/LUT_to_K

Recover a camera intrinsic matrix (K) from a corresponding lookup table (LUT) through numerical optimization.

Primary LanguagePythonApache License 2.0Apache-2.0

LUT_to_K

Recover a camera intrinsic matrix (K) from a corresponding lookup table (LUT) through numerical optimization.

To-Do List

  • Load LUT from .bin files
  • Generate LUT from K
  • Generate pixel-ray correspondences
  • Formulate problem statement
  • Implement naive solution
  • LUT sanity check
  • Random K generator
  • Implement numerical solutions
  • Optional: recover distortion coefficients

1 Problem Statement

Certain AR/MR devices do not provide intrinsic values directly for their cameras. Instead, high-level functions exist to project 3D points to their corresponding 2D pixels and backproject 2D pixels to their corresponding rays (e.g. HoloLens2 Research Mode API has MapImagePointToCameraUnitPlane and MapImagePointToCameraUnitPlane).

Most popular computer vision libraries (e.g. OpenCV) require a 3x3 intrinsic matrix for their functions. Rewriting these functions to accomodate the high-level 2D-3D mapping functions from the aforementioned devices is an extremely tedious task.

We intend to recover these intrinsic parameters by sampling pixel-ray correspondences obtained from these high-level functions and use them to solve for the 4 intrinsic parameters $f_x$, $f_y$, $c_x$ and $c_y$.
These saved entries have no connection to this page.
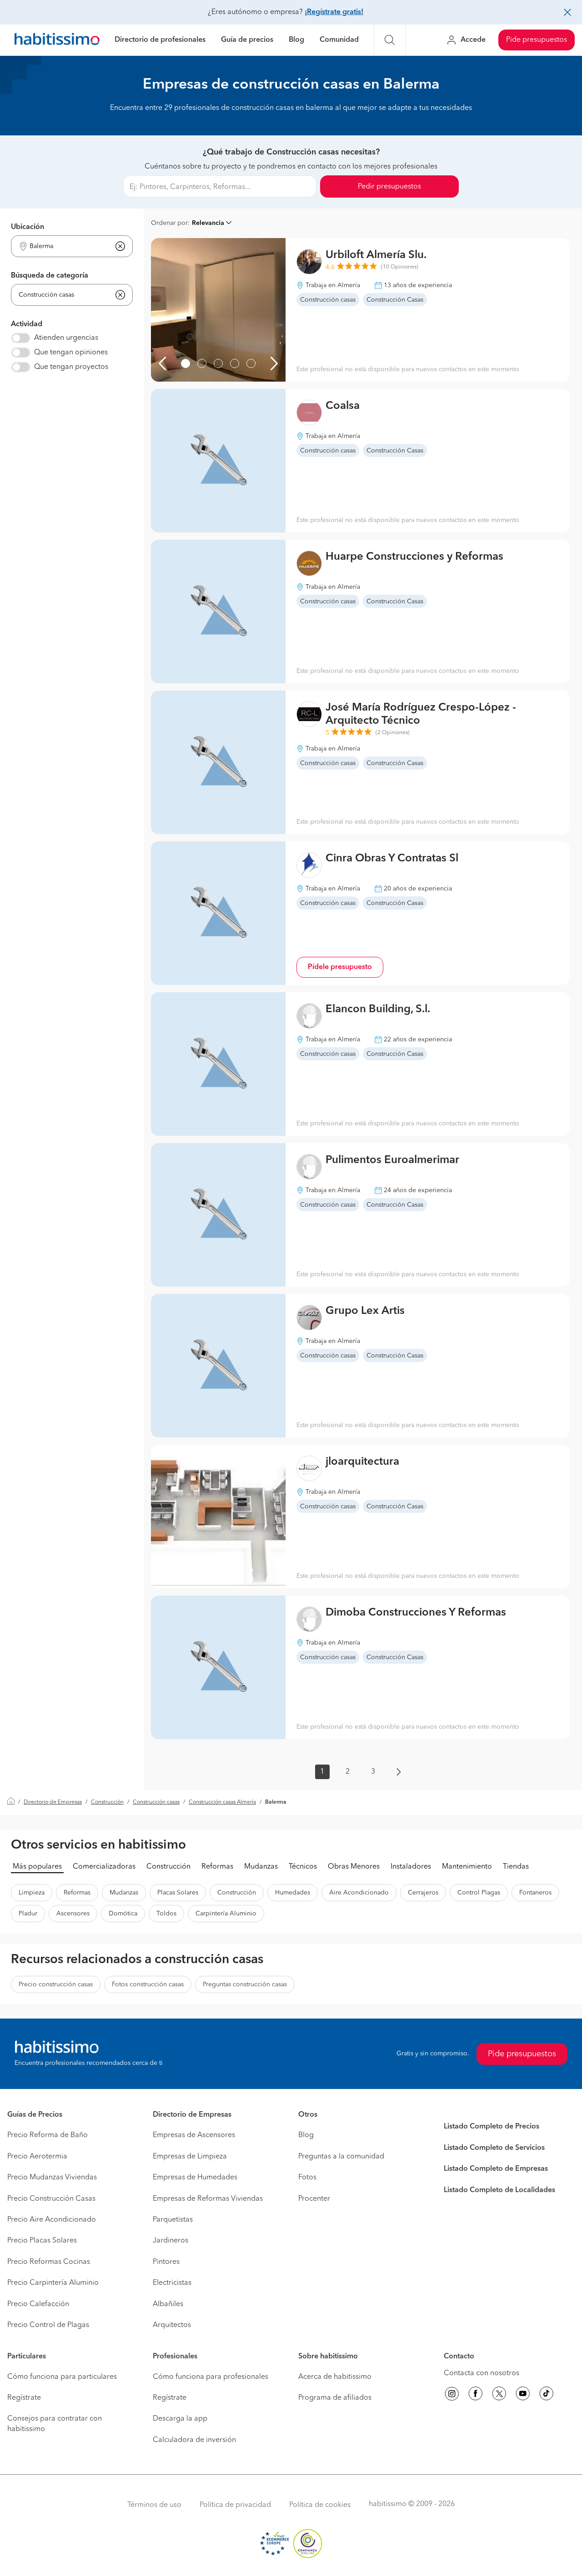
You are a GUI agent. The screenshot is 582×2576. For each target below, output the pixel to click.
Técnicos (303, 1866)
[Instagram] (452, 2395)
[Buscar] (389, 40)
Ultimately, this problem can be formulated as two systems of linear equations $Ax = b$ as follows:

$$ u_{i} = \begin{bmatrix} \frac{X_{i}}{Z_{i}} & 1 \end{bmatrix} \begin{bmatrix} f_{x} \\ c_{x} \end{bmatrix} \text{ and } v_{i} = \begin{bmatrix} \frac{Y_{i}}{Z_{i}} & 1 \end{bmatrix} \begin{bmatrix} f_{y} \\ c_{y} \end{bmatrix} \text{ for } i = 1, \cdots,wh $$

where $[u_{i}, v_{i}]^T$ are pixel coordinates, $[X_{i}, Y_{i}, Z_{i}]^T$ are the corresponding rays and $w$ and $h$ are the width and height of the LUT.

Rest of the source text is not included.